* [What the exercise asks]
Arrange the rows as a numbered list, starting at the first row and stopping after the line that contains "click(x=170, y=416)", with blank lines and pictures left out.

Rows on finding words and elements:

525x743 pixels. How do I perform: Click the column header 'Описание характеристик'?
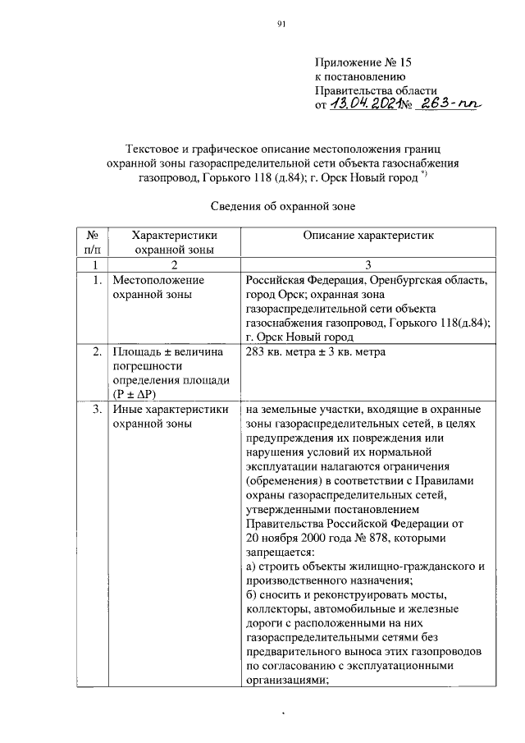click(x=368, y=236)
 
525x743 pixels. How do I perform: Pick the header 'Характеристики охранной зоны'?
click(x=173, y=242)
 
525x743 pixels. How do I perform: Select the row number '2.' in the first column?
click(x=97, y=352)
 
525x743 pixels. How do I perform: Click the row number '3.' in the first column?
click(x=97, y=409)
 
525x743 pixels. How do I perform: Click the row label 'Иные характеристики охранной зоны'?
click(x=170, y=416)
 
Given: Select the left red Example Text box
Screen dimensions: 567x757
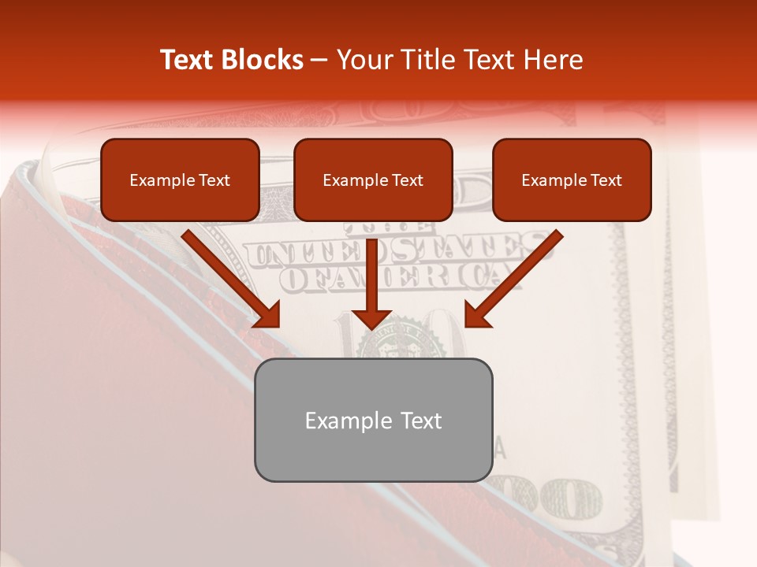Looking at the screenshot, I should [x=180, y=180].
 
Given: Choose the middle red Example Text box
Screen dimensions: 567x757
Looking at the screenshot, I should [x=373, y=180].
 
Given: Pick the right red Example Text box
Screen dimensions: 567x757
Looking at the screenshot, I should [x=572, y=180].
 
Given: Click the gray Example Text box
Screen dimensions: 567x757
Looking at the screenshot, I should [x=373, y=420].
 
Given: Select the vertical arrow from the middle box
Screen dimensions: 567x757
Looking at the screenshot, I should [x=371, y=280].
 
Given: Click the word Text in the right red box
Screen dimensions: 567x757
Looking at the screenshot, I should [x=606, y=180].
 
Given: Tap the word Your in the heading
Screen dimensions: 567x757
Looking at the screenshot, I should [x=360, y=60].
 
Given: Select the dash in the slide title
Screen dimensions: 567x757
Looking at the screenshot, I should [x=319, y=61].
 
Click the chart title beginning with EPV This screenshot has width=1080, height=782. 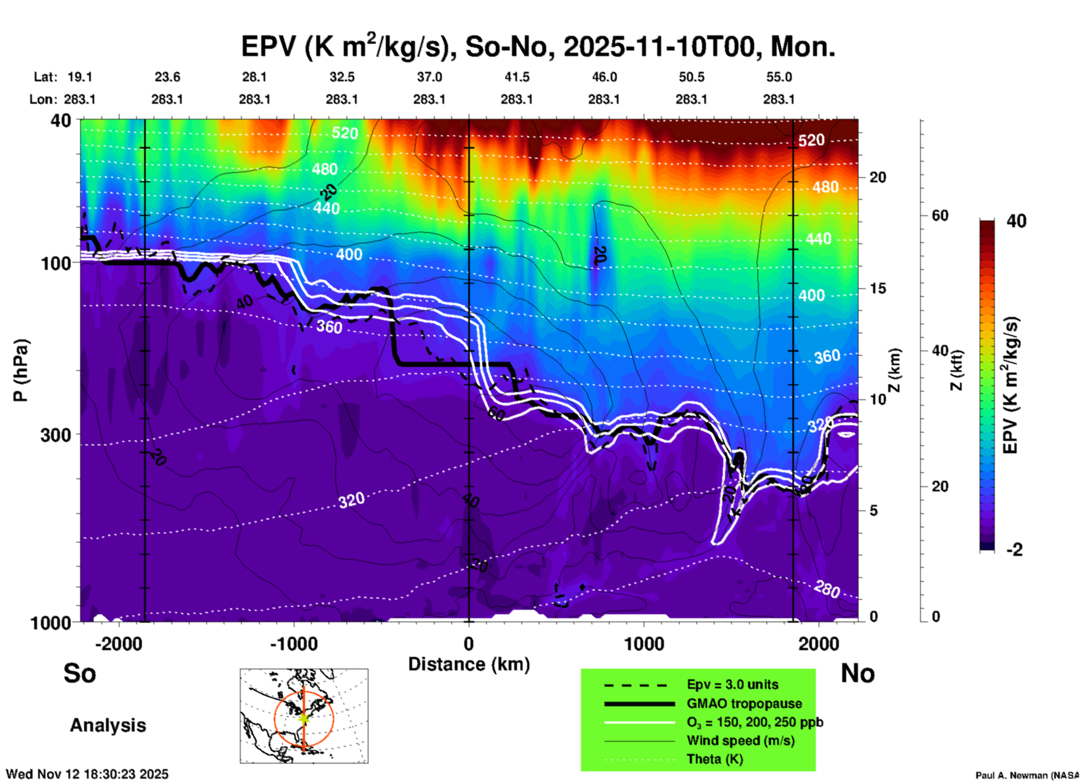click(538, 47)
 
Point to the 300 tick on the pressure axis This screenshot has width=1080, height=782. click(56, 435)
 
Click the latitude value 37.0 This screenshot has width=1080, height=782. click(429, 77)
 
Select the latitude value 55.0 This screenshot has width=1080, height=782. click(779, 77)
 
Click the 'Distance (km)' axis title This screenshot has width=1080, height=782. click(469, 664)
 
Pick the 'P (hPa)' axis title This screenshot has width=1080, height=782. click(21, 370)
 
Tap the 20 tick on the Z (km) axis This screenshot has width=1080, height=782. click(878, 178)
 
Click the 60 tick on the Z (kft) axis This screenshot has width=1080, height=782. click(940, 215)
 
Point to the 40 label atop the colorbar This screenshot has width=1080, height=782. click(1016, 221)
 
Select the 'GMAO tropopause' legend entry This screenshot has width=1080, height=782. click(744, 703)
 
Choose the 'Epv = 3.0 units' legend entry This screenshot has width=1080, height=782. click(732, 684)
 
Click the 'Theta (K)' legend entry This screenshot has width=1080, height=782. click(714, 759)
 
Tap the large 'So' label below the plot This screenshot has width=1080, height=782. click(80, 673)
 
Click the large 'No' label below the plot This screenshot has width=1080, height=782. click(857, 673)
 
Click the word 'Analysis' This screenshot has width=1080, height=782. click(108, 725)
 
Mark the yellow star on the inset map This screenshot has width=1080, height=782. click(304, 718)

* [Answer to this task]
1. 525x743 pixels. How do I perform: Click the column header 'Описание характеристик'?
2. click(x=368, y=236)
3. 525x743 pixels. How do I perform: Pick the header 'Характеристики охранной зоны'?
4. click(x=173, y=242)
5. 525x743 pixels. How do I perform: Select the row number '2.' in the first column?
6. click(x=97, y=352)
7. 525x743 pixels. How do I perform: Click the row number '3.' in the first column?
8. click(x=97, y=409)
9. 525x743 pixels. How do I perform: Click the row label 'Иные характеристики охранной зоны'?
10. click(x=170, y=416)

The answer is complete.